The CEO has come under fire for saying “Not following the law would by default be ‘ill-advised,’ but it always has to be considered as an option.” Former Kraken employees report an incredibly toxic work culture, spearheaded by Powell himself.
According to its website, Kraken currently offers its full array of services to Russia-based users. NYT reports that just last month, Powell posted a spreadsheet in a public Kraken Slack channel showing where its customers were located — it said 1,522 were in Iran, 149 in Syria, and 83 in Cuba.
According to Powell himself, the numbers came from location info listed on “verified accounts.” The spreadsheet was made private shortly after posting.
Investigations into Kraken skirting Iran sanctions began in 2019
The US Treasury’s investigation into Kraken began after an ex-employee sued the exchange’s parent company, Payward. Former financial analyst Nathan Runyon claimed he faced discrimination, harassment, and wrongful termination for repeatedly raising his concerns, chiefly among them embezzlement and that Kraken had broken sanctions against several countries.
Runyon sought damages and a trial by jury in a lawsuit filed in 2019. It also claimed he was fired because he discovered his boss was “defrauding Kraken employees” over their stock options. The suit was settled last year, but Kraken counter-sued and lost in 2020.

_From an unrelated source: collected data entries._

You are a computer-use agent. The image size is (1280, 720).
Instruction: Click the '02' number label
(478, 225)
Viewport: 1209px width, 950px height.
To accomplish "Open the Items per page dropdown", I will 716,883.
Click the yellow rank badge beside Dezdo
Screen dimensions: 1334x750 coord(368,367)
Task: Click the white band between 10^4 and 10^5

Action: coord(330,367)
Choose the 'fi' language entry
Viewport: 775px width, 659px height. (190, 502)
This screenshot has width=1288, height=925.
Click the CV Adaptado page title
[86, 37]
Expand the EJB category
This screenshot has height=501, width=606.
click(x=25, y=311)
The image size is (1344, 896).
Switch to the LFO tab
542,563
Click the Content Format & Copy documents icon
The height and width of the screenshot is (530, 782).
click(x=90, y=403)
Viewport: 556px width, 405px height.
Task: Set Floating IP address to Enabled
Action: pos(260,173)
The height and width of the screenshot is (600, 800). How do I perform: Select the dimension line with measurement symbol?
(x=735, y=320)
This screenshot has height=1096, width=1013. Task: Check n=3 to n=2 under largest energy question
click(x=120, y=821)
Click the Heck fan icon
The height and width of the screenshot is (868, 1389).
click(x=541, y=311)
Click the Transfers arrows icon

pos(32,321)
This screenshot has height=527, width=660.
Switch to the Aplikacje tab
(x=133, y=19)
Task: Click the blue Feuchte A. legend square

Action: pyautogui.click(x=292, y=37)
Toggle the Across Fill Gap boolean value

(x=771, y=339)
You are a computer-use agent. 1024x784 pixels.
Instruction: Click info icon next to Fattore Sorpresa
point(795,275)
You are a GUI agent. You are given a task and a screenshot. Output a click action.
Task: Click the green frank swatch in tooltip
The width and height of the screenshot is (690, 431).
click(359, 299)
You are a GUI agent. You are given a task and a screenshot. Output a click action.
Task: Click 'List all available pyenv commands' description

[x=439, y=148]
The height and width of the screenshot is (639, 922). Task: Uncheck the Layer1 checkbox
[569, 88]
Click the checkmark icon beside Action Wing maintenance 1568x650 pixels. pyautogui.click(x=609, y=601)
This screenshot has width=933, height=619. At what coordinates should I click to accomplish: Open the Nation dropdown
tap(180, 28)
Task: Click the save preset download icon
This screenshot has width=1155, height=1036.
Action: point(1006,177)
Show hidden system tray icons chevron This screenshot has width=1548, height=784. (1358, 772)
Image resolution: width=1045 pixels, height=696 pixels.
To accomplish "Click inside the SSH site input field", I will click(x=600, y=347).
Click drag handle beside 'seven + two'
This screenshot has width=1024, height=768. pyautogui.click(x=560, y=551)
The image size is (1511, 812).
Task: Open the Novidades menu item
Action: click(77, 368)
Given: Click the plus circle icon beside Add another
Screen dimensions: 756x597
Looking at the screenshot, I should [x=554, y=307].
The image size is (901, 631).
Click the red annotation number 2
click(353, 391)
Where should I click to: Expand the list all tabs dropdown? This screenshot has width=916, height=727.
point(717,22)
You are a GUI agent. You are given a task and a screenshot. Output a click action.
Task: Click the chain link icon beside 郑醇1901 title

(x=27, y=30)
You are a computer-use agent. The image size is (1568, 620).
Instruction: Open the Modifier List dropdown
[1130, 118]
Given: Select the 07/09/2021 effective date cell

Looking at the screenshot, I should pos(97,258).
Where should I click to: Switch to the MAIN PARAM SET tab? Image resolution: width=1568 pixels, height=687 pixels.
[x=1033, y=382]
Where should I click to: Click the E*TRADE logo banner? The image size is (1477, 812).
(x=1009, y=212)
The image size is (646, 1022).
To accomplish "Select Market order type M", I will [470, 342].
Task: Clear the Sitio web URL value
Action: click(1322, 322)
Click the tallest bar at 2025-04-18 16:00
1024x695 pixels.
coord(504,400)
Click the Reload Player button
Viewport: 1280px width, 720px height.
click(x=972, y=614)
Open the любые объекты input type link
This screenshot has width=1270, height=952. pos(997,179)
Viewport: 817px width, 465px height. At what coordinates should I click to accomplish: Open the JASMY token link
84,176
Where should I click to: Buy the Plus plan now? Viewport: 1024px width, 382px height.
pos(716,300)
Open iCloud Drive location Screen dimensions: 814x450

Since then, the OFAC has opened a probe into the sanctions evasion claim, which includes Cuba and Syria along with Iran. It’s hard to say how hefty the fines will be. NYT notes that OFAC has previously fined wallet provider BitGo $80,000 for sanctions violations and BitPay for more than $500,000.
In 2019, Iran allowed citizens to mine and own crypto, but banned it as a way to pay for goods and services.
- Iran heavily subsidizes its energy infrastructure, which made the country enticingly cost-efficient for Bitcoin miners.
- Last year, in a bid to dodge US sanctions, its central bank allowed financial institutions to pay for goods and services using cryptocurrency from licensed Iranian crypto miners.
- Due to sanctions, Iran’s no longer able to sustain Bitcoin mining – this month, power will be switched off for all miners in a bid to keep up with crippling energy demands.